Review by David Munro
AS ONE has come to expect from Bill Kenwright, his touring version
of Whistle Down The Wind is well directed, immaculately
staged and generally good to look at.
It is not his fault that Whistle Down The Wind is not
one of Andrews Lloyd Webbers better shows; in fact, it could
be classed as his worst to date.
After a disastrous opening in the States, he and Jim Steinman
apparently totally revised it. Having not seen the original version,
I cannot comment on whether or not it was worse than the final
This certainly has none of the charm and innocence of the original
book and film, nor, if my recollection serves me, has it retained
anything other than the basic premise that the children believe
the escaped criminal they discover and help is Jesus Christ.

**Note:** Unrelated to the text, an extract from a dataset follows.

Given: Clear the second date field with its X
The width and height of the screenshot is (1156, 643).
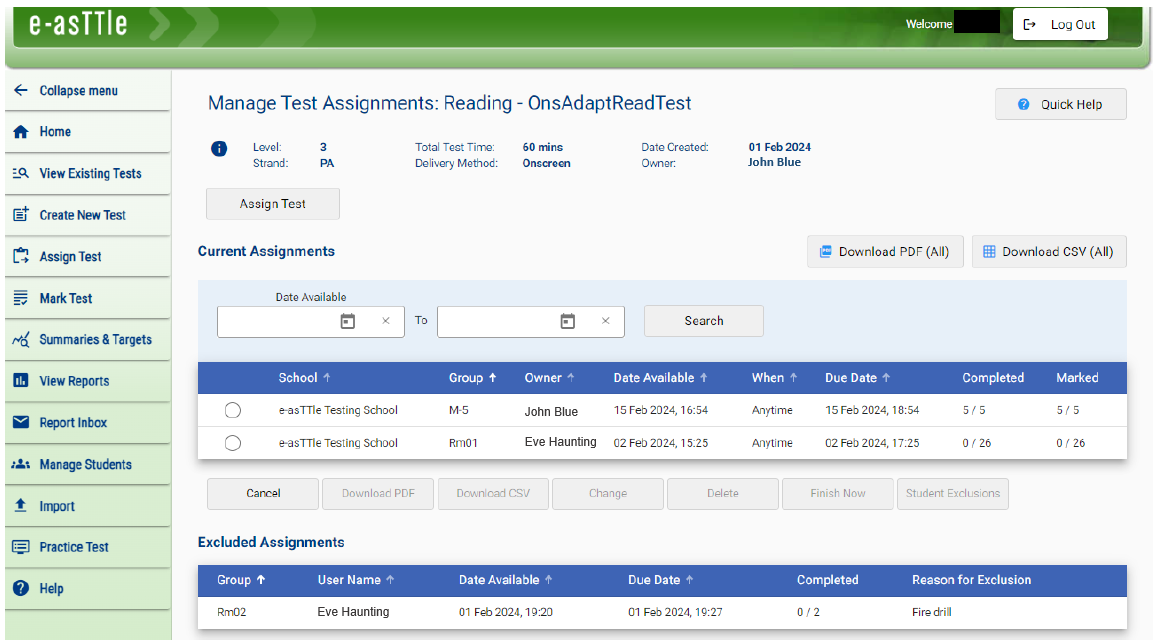Looking at the screenshot, I should (x=606, y=320).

Transposing the plot to the Deep South exaggerates the religious
overtones of the plot and raises the old stereotyped mantra that
excessive fervency in religion leads to bigotry.
In addition, by making Swallow a teen-age girl, it gives rise
to sexual undertones in her relationship with the Man.

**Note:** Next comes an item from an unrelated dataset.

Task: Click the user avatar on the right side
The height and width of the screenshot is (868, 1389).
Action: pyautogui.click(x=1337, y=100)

In fact, the literal wonderment that children have in regard
to religion, which was the mainspring of the original book (and,
I suspect, the original version) is now displaced by a girls
adolescent obsession with religion, whose motives are questionable,
and who appears, at the end, to being on her way to develop into
a frustrated religious spinster.
Yet, despite this, the gloss on the original plot could have
worked had the authors the courage of their convictions.
As it stands, the organised religion of the adults is stressed
with well-sung choral numbers, which contrast effectively with
the naiveté of the childrens chorus.
The solos given to Swallow and her siblings swing between innocence
and sophistication. Only in the numbers given to the Man does
the dichotomy of the situation have dramatic impact, where he
contrasts the facts of life with his wish to have the salvation
offered by the childrens belief in him.
His scenes and duets with Swallow appear to be aimed to underline
the change in her, from religious devotion to sexual awakening.
The authors seem to wish to have the best of all worlds, innocence
betrayed by reality, religious bigotry and commercialism and a
girls sexual awakening grafted on to a plot whose mainstay
was the ignorance of innocence.
Lloyd Webbers music is, in many places, reminiscent of
his earlier scores, The Swallow/Man duets in particular recall
the Phantom /Christine ones underscoring the relationship between
The childrens chorus has a flavour of Joseph and some of
the choral writing could have been discards from the Requiem.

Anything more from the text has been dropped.